Dear Joseph and Mai-Lyn,

If you're reading this, I presume it's because you googled yourselves. You must have been bored.

Usually, I find it incredibly hard to hold grudges. I usually forget that I'm annoyed at the subject of the grudge, and it goes back to business as usual. However, I find it immensely difficult to get over how you have treated my parents. I'm not sure how you think they have wronged you, but I assure you there was never any intent on their part to hurt you at all. I apologise unreservedly on their behalf if they inadvertently caused you any distress. Furthermore, any differences in opinion you may have had on the subjects of WIC or a certain ex-WIC pastor are water under the bridge as far as they are concerned.

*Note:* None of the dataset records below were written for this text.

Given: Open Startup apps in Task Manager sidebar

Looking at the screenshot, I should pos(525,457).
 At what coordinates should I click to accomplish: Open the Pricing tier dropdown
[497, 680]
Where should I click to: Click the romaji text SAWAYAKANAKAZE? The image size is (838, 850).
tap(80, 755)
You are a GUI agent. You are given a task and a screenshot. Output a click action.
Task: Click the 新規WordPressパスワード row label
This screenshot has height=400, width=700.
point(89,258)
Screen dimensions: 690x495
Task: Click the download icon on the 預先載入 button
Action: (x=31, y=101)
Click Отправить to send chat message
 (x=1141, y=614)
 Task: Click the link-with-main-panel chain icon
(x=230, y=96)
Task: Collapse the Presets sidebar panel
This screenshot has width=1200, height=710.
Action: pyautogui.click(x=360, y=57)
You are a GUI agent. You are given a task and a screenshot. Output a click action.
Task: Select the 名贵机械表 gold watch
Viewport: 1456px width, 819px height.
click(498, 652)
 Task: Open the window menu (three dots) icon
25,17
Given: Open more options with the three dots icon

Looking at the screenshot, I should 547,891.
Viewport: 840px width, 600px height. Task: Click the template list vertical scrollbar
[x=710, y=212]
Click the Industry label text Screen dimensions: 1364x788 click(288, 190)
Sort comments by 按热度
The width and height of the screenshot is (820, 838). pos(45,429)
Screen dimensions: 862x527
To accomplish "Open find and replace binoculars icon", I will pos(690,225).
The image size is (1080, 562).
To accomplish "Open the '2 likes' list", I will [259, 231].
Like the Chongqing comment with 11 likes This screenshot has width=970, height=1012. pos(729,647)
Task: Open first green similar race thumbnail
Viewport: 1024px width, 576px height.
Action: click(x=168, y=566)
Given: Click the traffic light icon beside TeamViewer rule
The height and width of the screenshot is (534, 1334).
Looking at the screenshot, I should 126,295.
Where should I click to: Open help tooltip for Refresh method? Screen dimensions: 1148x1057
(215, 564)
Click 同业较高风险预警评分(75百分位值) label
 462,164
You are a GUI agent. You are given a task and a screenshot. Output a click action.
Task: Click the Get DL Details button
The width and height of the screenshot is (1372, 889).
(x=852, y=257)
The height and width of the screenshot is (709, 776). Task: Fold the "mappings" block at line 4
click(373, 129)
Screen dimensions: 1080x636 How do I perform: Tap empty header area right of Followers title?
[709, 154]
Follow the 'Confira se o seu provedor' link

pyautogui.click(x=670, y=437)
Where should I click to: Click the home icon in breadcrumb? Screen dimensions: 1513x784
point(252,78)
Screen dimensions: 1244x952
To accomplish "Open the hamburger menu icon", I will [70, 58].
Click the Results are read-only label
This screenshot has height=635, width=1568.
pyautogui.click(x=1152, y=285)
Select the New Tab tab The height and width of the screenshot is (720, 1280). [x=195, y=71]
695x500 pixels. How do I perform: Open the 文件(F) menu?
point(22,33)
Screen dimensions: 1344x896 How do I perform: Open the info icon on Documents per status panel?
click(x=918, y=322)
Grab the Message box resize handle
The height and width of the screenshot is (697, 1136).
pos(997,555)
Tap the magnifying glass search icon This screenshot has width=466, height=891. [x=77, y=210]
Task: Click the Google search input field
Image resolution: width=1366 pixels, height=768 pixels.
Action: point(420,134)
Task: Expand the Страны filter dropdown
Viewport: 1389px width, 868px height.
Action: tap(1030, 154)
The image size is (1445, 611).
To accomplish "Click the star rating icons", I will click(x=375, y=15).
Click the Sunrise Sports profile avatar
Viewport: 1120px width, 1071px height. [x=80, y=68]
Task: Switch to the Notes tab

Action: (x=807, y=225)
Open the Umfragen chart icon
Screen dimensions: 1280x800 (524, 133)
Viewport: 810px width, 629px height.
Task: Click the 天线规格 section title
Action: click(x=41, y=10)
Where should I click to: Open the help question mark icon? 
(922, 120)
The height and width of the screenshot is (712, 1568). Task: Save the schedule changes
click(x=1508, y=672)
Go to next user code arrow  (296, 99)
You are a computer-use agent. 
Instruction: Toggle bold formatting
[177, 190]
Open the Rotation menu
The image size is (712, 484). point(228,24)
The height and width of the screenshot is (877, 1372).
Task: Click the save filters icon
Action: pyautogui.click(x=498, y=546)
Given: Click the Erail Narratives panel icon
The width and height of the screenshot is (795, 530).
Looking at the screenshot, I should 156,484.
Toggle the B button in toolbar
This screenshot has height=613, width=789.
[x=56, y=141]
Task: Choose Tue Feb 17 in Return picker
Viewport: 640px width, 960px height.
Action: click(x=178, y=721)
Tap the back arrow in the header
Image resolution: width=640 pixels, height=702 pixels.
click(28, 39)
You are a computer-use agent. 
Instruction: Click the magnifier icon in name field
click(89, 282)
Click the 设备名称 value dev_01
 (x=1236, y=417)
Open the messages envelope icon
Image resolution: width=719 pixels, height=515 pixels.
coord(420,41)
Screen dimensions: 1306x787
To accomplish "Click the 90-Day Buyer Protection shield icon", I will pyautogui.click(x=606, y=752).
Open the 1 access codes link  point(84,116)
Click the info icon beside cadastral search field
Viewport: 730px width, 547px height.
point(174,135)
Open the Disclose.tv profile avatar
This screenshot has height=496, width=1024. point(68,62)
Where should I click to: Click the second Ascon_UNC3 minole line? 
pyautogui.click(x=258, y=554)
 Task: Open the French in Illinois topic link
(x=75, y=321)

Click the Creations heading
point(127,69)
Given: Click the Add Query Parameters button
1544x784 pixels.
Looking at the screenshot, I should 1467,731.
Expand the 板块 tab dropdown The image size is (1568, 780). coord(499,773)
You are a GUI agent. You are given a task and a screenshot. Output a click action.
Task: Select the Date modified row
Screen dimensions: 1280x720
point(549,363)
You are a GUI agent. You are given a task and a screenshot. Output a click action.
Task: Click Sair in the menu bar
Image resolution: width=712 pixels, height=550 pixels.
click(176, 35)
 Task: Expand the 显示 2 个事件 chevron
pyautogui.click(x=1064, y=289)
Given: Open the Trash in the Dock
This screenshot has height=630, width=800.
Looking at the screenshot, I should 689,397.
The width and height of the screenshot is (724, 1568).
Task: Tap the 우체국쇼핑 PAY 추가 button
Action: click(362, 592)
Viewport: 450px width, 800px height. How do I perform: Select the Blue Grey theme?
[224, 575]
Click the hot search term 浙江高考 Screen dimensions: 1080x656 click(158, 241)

Despite this, I feel that your continued ignoring of them, and exclusion of them from our family is completely unacceptable. From my point of view, they have made an effort to extend olive branches to you through their phone calls and dinner invitations. However, you have made no effort to reconcile with them whatsoever. You persist in excluding them from your lives. I cannot understand how you feel justified in doing so. Even if you DO think that they have wronged you, I feel you owe it to them, and more importantly, to God, to at least attempt to sort out your differences in a forgiving and loving attitude.

I find your lack of consideration for your uncle and aunt, who have always had your best interests at heart, absolutely appalling. Have you not considered that they are still greiving for the loss of their daughter? To show them such disrespect as you have done has only compounded the pain they feel. I find it hypocritical of you to be so concerned with "justice" being done to said ex-WIC pastor on one hand, and being so inconsiderate and unloving towards your own flesh and blood on the other.

I personally feel immensely hurt and betrayed by my own cousins. Your failure to stand by my parents, despite whatever differences of opinion you may have, absolutely disgusts me. I cannot believe that you would treat your own relatives this way. You have made social pariahs out of my parents, who would NEVER intentionally fall out with ANYONE, and at a time when they have needed the support of their family THE MOST.

As tempting as it is to conclude this letter with "YOU SUCK", I'm going to walk away from this and try and forgive you. I've always encouraged my parents to be the bigger people in this situation, and I will continue to do that. But you should not be unaware of the damage you have caused.